> **Brief**: Reproduce verbatim the lines of the listing below, beginning with the line that contains "Screen dimensions: 2189x1554" and continuing through the line that contains "pyautogui.click(x=738, y=40)", both of those lines included.

## Begin

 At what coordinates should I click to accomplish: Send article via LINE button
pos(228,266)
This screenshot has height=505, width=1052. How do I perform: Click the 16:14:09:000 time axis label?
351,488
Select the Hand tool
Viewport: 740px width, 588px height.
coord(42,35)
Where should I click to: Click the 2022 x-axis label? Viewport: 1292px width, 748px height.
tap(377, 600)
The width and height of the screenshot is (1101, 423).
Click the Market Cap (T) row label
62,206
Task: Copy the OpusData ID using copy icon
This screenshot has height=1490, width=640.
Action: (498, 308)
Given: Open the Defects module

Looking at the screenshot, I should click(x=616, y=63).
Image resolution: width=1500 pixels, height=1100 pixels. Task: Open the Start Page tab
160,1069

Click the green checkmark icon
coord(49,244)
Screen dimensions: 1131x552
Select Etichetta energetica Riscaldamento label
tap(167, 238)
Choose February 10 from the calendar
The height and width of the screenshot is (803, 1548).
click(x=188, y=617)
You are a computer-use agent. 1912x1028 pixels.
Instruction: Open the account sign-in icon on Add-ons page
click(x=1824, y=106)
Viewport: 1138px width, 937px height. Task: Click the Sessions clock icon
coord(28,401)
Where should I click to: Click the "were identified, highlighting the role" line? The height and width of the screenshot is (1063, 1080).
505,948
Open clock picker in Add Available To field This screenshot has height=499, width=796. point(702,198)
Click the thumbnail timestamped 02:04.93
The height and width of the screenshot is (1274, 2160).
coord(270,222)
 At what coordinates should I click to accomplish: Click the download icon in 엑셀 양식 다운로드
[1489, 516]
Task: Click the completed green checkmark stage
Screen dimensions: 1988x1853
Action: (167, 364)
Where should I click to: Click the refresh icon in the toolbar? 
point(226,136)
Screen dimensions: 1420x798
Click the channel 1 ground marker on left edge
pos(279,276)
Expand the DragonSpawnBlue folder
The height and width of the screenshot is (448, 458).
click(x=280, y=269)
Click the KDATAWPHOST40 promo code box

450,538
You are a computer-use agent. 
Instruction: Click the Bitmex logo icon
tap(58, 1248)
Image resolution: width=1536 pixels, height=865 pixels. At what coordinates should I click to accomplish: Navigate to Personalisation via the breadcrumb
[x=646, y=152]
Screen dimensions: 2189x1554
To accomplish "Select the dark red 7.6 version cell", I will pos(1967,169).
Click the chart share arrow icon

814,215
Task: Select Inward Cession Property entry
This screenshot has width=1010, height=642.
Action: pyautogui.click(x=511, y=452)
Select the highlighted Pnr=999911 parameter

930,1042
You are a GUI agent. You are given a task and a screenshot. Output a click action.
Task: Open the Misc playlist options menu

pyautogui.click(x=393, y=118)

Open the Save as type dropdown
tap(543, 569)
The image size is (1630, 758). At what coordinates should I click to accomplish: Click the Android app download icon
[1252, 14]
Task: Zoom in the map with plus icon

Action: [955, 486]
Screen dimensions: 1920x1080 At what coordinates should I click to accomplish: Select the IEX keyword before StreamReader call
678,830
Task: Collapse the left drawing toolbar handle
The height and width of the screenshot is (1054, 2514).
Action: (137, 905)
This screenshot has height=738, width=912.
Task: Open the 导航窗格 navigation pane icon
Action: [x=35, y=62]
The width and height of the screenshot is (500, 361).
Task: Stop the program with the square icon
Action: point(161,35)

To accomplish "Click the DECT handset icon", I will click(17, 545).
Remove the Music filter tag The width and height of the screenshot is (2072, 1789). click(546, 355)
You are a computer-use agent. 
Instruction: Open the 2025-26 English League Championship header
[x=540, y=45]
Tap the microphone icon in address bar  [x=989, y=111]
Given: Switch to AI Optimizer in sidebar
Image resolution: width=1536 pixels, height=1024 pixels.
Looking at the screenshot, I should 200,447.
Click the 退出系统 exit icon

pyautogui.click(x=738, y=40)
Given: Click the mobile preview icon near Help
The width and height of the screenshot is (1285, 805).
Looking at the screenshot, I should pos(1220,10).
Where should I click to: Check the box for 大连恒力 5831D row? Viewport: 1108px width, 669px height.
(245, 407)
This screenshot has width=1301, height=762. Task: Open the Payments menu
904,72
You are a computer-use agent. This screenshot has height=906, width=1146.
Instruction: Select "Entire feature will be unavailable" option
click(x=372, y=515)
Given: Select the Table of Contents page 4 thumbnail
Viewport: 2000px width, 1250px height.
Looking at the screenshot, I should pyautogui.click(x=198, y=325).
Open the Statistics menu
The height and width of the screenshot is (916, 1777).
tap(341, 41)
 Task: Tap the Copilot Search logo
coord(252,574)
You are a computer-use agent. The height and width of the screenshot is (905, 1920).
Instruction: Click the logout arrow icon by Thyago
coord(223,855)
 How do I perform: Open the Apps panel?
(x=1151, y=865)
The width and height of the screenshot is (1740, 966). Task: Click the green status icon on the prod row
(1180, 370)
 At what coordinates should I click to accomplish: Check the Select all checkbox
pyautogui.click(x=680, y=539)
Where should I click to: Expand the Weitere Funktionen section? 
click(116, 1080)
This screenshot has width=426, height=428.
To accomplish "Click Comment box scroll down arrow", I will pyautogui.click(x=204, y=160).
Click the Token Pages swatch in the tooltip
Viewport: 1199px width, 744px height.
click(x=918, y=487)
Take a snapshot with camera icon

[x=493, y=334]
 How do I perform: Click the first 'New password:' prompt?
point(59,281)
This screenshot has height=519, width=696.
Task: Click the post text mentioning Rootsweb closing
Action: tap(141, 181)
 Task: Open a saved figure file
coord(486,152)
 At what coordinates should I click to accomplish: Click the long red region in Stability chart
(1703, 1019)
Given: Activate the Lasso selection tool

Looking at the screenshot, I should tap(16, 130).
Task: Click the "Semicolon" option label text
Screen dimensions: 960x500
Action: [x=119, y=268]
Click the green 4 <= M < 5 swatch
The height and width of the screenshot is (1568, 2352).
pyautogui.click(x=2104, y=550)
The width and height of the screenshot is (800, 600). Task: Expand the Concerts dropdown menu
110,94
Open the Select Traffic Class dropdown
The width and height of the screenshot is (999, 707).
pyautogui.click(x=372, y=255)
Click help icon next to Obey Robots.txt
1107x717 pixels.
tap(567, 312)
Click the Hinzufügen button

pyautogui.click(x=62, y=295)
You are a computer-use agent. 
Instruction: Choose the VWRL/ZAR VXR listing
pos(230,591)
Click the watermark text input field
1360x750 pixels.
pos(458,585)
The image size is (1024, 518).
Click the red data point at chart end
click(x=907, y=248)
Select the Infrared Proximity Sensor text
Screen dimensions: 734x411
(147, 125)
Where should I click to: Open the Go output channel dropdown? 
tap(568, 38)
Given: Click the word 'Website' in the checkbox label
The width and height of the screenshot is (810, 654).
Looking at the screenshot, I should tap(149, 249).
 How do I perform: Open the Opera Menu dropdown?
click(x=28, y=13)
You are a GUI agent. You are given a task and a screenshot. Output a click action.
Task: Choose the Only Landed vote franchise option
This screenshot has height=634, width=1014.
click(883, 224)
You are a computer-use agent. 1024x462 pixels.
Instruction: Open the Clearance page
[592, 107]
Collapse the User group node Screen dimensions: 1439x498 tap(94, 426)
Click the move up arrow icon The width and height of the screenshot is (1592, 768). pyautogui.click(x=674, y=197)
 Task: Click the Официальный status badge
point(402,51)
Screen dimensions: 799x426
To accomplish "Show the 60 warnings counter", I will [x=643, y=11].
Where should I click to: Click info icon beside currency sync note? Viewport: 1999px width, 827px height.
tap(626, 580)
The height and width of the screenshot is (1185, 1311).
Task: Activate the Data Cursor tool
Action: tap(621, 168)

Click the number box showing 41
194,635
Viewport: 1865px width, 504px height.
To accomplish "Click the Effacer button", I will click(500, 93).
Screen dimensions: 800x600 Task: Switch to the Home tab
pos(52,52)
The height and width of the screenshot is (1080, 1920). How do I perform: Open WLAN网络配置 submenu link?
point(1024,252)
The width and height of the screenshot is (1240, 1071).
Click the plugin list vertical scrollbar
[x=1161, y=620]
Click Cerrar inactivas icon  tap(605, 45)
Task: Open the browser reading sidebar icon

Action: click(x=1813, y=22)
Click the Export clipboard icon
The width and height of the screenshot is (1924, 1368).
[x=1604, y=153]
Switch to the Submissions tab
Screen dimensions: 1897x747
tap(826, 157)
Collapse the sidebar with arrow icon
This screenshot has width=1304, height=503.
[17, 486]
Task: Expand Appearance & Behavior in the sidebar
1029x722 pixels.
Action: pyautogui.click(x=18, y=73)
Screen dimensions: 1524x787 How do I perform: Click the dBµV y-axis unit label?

## End

> **Solved problem**:
Screen dimensions: 2189x1554
To accomplish "Select the dark red 7.6 version cell", I will pos(1967,169).
Click the chart share arrow icon

814,215
Task: Select Inward Cession Property entry
This screenshot has width=1010, height=642.
Action: pyautogui.click(x=511, y=452)
Select the highlighted Pnr=999911 parameter

930,1042
You are a GUI agent. You are given a task and a screenshot. Output a click action.
Task: Open the Misc playlist options menu

pyautogui.click(x=393, y=118)

Open the Save as type dropdown
tap(543, 569)
The image size is (1630, 758). At what coordinates should I click to accomplish: Click the Android app download icon
[1252, 14]
Task: Zoom in the map with plus icon

Action: [955, 486]
Screen dimensions: 1920x1080 At what coordinates should I click to accomplish: Select the IEX keyword before StreamReader call
678,830
Task: Collapse the left drawing toolbar handle
The height and width of the screenshot is (1054, 2514).
Action: (137, 905)
This screenshot has height=738, width=912.
Task: Open the 导航窗格 navigation pane icon
Action: [x=35, y=62]
The width and height of the screenshot is (500, 361).
Task: Stop the program with the square icon
Action: point(161,35)

To accomplish "Click the DECT handset icon", I will click(17, 545).
Remove the Music filter tag The width and height of the screenshot is (2072, 1789). click(546, 355)
You are a computer-use agent. 
Instruction: Open the 2025-26 English League Championship header
[x=540, y=45]
Tap the microphone icon in address bar  [x=989, y=111]
Given: Switch to AI Optimizer in sidebar
Image resolution: width=1536 pixels, height=1024 pixels.
Looking at the screenshot, I should 200,447.
Click the 退出系统 exit icon

pyautogui.click(x=738, y=40)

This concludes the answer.